BEGIN PROVIDED MATERIAL
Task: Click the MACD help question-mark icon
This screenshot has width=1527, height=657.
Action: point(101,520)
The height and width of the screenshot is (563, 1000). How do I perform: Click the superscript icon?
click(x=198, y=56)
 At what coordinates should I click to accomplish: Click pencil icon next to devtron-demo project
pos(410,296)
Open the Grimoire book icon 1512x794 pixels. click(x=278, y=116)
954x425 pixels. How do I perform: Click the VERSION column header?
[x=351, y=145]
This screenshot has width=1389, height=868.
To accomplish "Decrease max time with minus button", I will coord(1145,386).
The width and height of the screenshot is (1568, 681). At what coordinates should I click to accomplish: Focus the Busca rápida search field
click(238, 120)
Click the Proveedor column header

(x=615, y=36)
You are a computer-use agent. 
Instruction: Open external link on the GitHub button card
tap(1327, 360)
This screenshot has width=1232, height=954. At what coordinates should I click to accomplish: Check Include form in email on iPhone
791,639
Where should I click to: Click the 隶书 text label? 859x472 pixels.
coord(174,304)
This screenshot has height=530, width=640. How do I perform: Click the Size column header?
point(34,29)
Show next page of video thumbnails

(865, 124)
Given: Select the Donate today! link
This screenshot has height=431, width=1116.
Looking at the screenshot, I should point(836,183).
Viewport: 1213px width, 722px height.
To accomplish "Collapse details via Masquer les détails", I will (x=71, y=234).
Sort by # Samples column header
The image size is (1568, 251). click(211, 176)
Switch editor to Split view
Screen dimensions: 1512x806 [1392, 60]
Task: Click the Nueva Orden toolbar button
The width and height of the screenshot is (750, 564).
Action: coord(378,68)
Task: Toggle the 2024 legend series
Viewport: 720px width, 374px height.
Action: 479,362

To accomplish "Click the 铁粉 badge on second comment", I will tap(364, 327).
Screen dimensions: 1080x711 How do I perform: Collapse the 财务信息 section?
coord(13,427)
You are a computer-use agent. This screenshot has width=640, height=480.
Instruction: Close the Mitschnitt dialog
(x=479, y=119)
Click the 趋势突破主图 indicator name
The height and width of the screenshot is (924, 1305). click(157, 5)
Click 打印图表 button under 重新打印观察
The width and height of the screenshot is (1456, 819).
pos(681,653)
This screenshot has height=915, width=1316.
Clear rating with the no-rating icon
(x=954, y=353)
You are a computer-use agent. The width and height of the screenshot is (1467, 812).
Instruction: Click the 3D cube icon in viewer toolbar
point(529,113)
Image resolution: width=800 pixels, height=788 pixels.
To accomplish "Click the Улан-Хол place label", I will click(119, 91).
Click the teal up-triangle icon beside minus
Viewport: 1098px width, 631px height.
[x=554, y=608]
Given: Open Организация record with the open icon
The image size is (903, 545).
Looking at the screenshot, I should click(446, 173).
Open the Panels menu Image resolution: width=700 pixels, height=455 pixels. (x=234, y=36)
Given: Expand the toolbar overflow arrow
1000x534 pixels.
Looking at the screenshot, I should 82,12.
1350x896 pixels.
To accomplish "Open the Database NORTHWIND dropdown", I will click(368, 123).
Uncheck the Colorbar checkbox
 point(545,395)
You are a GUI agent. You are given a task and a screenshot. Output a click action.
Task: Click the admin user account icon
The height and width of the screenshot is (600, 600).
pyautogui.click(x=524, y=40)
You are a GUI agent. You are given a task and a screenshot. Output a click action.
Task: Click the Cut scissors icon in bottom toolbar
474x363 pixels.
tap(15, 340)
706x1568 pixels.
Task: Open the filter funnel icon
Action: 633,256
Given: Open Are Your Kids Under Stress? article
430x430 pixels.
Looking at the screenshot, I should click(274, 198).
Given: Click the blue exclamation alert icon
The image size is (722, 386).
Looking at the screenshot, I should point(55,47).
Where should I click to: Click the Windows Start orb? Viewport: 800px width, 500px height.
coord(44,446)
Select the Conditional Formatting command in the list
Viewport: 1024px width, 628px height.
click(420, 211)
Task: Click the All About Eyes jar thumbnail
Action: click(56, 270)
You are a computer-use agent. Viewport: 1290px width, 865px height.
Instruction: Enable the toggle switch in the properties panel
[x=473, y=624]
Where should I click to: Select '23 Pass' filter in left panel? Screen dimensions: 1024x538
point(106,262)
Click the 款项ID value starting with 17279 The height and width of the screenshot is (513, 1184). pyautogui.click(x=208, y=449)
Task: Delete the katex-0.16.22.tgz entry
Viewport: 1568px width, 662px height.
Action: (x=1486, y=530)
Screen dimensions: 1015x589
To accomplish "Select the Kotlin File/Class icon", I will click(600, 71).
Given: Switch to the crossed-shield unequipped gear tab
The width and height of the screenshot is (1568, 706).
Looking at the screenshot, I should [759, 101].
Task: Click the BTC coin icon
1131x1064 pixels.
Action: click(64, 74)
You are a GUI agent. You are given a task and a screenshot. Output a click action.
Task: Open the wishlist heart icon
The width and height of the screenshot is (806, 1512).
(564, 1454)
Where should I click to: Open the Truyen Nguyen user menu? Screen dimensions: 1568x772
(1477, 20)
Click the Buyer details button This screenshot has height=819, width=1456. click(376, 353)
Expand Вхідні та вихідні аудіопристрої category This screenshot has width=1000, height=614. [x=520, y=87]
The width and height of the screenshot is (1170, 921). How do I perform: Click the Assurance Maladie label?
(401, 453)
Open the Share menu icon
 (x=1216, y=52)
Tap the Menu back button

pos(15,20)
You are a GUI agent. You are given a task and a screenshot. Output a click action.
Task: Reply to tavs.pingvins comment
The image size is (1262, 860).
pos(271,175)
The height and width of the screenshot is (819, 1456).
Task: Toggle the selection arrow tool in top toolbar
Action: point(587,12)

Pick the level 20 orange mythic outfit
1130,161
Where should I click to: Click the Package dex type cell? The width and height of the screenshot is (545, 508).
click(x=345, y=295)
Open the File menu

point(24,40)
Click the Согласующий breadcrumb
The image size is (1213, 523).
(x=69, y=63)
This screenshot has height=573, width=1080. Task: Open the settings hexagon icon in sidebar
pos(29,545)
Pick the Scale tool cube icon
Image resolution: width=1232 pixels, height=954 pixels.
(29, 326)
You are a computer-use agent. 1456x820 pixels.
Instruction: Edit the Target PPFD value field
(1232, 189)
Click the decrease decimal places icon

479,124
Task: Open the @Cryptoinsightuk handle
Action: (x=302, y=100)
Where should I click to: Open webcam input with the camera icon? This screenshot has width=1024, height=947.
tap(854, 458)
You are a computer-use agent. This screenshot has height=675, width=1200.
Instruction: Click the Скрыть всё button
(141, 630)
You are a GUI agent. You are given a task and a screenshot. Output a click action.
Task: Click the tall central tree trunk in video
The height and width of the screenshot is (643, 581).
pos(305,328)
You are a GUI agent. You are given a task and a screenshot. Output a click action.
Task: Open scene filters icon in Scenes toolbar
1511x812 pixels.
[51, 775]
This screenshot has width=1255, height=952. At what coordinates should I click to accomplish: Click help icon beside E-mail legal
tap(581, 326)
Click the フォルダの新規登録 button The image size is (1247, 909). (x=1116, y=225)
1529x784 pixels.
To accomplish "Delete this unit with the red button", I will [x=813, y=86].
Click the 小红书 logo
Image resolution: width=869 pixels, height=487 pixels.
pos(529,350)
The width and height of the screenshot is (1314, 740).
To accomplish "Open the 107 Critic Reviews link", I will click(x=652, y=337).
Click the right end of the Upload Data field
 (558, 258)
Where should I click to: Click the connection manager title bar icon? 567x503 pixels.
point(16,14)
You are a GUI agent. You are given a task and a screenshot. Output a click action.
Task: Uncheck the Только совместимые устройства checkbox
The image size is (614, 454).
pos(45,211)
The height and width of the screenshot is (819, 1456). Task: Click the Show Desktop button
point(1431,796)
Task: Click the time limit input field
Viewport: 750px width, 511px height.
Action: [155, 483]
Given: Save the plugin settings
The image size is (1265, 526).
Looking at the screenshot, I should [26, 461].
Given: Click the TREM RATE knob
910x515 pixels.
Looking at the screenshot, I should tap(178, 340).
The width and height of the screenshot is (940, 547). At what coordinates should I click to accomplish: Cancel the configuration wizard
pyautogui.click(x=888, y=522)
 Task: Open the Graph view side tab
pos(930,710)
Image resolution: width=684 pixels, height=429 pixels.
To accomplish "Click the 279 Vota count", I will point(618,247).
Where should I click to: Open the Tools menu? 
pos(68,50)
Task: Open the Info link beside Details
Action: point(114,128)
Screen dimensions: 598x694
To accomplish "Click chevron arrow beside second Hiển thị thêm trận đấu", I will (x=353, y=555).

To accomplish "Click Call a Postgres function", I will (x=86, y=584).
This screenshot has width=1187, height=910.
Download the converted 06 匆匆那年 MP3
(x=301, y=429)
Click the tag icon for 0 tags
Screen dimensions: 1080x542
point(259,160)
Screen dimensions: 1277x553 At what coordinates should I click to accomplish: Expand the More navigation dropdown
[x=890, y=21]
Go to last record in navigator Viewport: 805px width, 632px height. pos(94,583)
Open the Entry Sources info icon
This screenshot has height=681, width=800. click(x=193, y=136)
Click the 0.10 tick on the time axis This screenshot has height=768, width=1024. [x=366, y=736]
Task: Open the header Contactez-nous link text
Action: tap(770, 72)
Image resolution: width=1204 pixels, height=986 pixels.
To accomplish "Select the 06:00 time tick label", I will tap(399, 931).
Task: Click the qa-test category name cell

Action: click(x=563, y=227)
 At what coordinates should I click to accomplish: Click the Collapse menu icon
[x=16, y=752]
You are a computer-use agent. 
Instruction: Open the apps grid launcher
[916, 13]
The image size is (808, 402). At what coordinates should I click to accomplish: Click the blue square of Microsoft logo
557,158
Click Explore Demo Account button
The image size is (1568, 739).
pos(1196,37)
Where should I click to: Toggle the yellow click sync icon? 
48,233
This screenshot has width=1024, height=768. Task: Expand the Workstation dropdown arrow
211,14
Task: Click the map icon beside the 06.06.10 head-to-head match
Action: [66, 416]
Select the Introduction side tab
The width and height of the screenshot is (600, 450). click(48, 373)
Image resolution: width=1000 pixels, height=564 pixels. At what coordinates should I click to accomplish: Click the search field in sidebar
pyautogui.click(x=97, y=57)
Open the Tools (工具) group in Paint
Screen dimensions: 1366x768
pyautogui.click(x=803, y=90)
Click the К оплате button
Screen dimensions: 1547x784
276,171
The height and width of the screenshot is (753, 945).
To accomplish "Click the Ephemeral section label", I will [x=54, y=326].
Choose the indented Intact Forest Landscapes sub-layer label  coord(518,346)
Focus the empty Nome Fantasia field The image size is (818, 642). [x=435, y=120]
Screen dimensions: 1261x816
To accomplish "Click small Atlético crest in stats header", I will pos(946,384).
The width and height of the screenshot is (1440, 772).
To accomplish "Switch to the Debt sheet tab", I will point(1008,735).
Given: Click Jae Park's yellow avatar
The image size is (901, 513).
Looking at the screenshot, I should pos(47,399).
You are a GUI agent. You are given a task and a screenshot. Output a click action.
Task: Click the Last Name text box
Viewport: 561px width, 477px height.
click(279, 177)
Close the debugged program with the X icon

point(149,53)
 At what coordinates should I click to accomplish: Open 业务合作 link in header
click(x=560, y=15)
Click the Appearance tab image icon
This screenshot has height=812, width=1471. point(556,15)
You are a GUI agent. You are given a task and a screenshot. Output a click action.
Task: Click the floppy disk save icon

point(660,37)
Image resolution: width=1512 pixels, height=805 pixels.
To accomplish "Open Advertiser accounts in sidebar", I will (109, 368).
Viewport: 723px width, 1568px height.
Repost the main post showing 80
END PROVIDED MATERIAL
▶ _WHAT IS BEING ASKED_: Copy out the part of the records that opens with the line containing "Given: Expand the toolbar overflow arrow" and closes with the line containing "point(545,395)", with both of those lines included and every line reproduced unchanged.

▶ _WRITTEN ANSWER_:
Given: Expand the toolbar overflow arrow
1000x534 pixels.
Looking at the screenshot, I should 82,12.
1350x896 pixels.
To accomplish "Open the Database NORTHWIND dropdown", I will click(368, 123).
Uncheck the Colorbar checkbox
 point(545,395)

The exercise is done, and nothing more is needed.